There was silence in the midst of speech; that stately figure suddenly drooped…and, before one of his attentive listeners had time to suspect the cause, he fell to the platform instantly dead.

Legend has it that his last words were “bituminous coal”.

MIT was originally sited on the other side of the river to where it is today (and where it is shown in the card). This was in Boston proper, and MIT was known as Boston Tech. But by 1916 space was too tight on the existing campus, and there were also restrictions on the use of the original land on which Boston tech had been built. So the institute upped sticks and moved from Boston to Cambridge, establishing itself in the site which – much expanded – it occupies today.

There was also the question of the other university. 20 minutes’ walk north up Massachusetts Avenue from MIT’s campus you will find Harvard University, the oldest and most prestigious university in the USA, and one which is considerably better off, financially, than even today’s MIT. From the earliest days of MIT’s existence – in 1870 and again in 1878 – Harvard had made overtures to MIT that it should become part of its more prestigious neighbour. Over the years, according to some counts, there have been six attempts to merge MIT into Harvard – all, so far, unsuccessful. MIT no longer has the financial troubles which it had in its early days: I’d hazard a guess that its autonomy is now secure.

MIT proudly claims to have had an international outlook right from the start. There’s a good blog post by Yuliya K, an alumna, giving a brief history of its internationalisation: for example, in 1895 there were three times as many MIT students from Turkey as from Texas. The first international student enrolled in 1866, as part of the second cohort at MIT. Other firsts for MIT include Ellen Swallow Richards, the first woman to graduate in a STEM discipline in the USA, and a pioneer in drinking water safety; and Robert Robinson Taylor, MIT’s first African American student, who enrolled at MIT in 1888. He became the USA’s first accredited African-American architect, and was a driving force within the then Tuskegee Institute, now Tuskegee University, being Booker T Washington’s deputy.

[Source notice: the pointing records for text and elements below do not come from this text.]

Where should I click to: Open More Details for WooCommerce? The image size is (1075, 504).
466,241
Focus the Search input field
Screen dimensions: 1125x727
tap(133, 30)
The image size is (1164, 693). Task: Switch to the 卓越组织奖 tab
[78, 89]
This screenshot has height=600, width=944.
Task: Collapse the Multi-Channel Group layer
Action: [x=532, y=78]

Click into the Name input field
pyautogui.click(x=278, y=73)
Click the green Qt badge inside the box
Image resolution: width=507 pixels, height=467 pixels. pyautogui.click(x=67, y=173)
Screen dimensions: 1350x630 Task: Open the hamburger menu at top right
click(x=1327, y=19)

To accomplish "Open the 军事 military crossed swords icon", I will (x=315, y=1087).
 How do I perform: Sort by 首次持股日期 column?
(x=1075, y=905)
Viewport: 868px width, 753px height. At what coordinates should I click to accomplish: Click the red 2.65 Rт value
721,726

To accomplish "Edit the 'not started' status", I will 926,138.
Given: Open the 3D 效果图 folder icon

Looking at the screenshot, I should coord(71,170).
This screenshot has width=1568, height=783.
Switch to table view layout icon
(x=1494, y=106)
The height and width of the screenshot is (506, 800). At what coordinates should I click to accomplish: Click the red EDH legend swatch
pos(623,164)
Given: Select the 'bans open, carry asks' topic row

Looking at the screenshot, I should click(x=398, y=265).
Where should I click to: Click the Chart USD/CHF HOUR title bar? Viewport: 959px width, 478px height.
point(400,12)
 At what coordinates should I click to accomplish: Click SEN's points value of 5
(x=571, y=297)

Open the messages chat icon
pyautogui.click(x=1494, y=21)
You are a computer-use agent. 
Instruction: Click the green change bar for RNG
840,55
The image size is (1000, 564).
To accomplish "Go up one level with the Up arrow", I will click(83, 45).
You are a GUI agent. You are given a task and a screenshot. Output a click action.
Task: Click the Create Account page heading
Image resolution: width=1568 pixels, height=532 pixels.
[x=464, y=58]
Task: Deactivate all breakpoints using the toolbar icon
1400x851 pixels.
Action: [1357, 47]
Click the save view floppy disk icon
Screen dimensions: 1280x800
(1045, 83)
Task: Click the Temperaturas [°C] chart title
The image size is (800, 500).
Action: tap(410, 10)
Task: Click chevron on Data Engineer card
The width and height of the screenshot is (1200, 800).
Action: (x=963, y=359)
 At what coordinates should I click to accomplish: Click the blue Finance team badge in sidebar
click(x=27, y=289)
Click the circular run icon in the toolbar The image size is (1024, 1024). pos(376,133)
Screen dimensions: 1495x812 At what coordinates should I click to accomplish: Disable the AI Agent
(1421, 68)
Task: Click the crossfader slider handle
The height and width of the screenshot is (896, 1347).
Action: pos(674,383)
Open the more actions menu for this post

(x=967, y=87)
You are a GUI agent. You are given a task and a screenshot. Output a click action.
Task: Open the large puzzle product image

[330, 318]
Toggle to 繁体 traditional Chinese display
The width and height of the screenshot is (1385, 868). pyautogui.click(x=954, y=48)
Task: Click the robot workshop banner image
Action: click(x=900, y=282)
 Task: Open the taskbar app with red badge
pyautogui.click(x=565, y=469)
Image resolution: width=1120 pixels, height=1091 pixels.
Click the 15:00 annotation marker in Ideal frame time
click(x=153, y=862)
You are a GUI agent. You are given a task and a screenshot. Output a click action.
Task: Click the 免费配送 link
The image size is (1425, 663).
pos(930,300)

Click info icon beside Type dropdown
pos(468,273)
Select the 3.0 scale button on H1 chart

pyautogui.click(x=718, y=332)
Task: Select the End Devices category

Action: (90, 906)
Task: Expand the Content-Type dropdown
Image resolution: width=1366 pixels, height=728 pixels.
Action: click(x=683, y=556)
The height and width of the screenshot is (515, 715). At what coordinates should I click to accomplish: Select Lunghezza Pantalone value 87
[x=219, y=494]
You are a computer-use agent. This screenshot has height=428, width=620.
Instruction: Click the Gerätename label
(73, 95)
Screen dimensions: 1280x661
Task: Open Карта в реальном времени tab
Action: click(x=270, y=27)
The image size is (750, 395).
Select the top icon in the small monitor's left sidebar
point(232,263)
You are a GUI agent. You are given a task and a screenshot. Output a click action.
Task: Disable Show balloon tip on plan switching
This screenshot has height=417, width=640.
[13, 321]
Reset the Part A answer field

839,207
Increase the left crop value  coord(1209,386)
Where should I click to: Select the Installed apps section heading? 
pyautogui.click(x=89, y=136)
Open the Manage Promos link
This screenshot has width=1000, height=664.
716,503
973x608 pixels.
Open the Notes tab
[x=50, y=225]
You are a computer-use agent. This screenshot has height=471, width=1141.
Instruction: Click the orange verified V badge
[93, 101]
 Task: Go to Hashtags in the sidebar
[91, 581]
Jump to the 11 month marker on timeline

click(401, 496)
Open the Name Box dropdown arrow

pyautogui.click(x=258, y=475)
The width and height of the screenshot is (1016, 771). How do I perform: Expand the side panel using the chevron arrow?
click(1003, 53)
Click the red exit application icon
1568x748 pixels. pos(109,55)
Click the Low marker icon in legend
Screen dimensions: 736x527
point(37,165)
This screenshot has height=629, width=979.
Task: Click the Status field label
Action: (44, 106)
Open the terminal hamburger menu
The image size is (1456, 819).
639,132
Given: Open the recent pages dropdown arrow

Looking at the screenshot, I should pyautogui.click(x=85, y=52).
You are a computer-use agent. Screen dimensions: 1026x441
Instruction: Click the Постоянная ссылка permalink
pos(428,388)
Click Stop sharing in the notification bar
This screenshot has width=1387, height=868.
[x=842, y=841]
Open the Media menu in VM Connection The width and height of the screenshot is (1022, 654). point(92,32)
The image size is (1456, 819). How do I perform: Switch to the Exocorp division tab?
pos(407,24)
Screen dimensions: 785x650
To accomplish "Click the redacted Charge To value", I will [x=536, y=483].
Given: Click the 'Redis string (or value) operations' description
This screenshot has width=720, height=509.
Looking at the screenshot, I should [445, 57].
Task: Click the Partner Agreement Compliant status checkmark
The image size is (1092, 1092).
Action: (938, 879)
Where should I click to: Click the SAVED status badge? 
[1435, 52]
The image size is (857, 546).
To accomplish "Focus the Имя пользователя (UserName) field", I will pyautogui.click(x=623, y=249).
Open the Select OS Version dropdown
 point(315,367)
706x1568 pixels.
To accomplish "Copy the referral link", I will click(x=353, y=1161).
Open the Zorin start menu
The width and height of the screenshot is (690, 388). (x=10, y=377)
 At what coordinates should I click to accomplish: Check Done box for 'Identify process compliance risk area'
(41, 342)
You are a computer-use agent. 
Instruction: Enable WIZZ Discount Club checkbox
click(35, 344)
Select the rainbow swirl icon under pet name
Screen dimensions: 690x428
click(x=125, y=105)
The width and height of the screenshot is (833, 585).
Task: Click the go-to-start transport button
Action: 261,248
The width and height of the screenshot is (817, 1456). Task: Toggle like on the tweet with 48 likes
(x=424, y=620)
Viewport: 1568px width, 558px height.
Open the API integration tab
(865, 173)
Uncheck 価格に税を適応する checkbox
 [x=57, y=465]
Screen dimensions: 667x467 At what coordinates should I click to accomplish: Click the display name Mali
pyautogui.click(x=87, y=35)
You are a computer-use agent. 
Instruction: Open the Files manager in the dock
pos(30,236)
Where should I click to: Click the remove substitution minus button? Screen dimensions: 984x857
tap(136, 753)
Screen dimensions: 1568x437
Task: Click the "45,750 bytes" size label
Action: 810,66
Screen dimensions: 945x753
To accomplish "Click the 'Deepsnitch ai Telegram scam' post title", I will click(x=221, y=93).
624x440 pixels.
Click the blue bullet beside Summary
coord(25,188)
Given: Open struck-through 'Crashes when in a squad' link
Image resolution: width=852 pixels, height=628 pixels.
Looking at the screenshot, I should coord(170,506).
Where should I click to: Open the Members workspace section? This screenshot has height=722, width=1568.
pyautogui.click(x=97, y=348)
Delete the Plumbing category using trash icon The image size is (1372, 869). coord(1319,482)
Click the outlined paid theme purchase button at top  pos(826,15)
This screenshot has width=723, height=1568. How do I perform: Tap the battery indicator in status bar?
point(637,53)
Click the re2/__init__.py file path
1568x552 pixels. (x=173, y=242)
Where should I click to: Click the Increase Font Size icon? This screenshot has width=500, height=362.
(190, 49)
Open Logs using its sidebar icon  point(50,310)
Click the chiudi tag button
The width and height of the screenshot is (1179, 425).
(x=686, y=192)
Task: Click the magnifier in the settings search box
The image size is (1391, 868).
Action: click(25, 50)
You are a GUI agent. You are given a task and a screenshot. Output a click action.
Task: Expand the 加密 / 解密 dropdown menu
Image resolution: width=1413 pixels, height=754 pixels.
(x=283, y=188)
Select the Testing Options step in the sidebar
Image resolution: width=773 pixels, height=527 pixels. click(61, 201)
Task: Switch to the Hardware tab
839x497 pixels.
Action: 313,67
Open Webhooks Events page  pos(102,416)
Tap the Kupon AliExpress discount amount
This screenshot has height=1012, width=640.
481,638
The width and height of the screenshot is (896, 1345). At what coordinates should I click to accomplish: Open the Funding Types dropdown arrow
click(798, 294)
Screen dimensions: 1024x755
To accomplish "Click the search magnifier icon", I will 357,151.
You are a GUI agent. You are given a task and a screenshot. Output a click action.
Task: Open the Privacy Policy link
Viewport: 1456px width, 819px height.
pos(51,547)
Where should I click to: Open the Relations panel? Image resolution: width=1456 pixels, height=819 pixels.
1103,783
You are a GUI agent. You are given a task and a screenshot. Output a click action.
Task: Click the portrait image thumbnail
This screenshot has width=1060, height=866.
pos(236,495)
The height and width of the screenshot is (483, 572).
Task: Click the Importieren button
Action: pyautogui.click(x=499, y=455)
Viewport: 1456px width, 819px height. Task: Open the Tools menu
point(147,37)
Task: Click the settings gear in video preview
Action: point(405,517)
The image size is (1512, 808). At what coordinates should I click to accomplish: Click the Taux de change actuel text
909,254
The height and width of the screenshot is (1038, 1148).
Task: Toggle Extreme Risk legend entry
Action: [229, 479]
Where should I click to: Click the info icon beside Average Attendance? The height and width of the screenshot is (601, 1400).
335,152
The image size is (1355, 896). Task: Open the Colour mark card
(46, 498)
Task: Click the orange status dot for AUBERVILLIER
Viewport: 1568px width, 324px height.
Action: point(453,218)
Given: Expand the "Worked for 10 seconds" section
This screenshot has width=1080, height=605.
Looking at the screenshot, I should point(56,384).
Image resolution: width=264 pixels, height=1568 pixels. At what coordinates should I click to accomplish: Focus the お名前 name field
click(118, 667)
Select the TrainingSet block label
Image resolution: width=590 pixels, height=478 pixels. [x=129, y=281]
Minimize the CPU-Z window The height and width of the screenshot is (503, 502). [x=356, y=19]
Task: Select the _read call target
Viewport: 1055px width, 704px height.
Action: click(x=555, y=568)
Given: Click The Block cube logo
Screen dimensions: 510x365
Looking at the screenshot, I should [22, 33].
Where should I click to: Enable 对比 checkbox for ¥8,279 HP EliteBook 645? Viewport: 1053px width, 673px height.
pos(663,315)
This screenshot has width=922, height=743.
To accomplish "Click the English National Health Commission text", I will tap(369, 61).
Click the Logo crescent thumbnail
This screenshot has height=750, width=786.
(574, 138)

MIT publishes a brief history which shows how the developing influence of science and technology on society and international relations through the twentieth century has been mirrored in the growth and development of MIT. After World War Two, US government spending on scientific research rose, and plenty of it went MIT’s way.

There was also soul-searching: do science and technology bring good to the world? This was not a new topic for MIT: Francis Amasa Waler, as President of MIT, had introduced a general course of study covering a range of social sciences, humanities and languages. This ran until the early twentieth century, when departments of economics and social science, and history and political science, were established at MIT. In 1950 MIT established a School of Humanities, which offered programmes leading to degrees. Since 1975, all MIT undergraduates are required to student some courses in humanities, arts and social sciences.

Many scientific advances and developments have come from MIT (here’s a few of the more recent ones) and twenty-four Nobel prize-winners have been affiliated with MIT when their prize was awarded. Educationally, MIT is notable for being an early pioneer of open courseware: all of its course materials are freely available, in an initiative started in 2001.

So that’s MIT.

And of course, there’s the fact that it’s one of the few university institutions across the world which are primarily known by an abbreviation, not by their full name. Now clearly there’s an element of availability bias here: for any given country, its inhabitants are more likely to know about institutions within that country, rather than more broadly. That said, I can think of five current UK university institutions which are known by abbreviations – usually initials – and five others in the rest of the world. But maybe that just reflects my limited knowledge – I’d be interested in the comments to see which institutions you know of by abbreviation, as it were.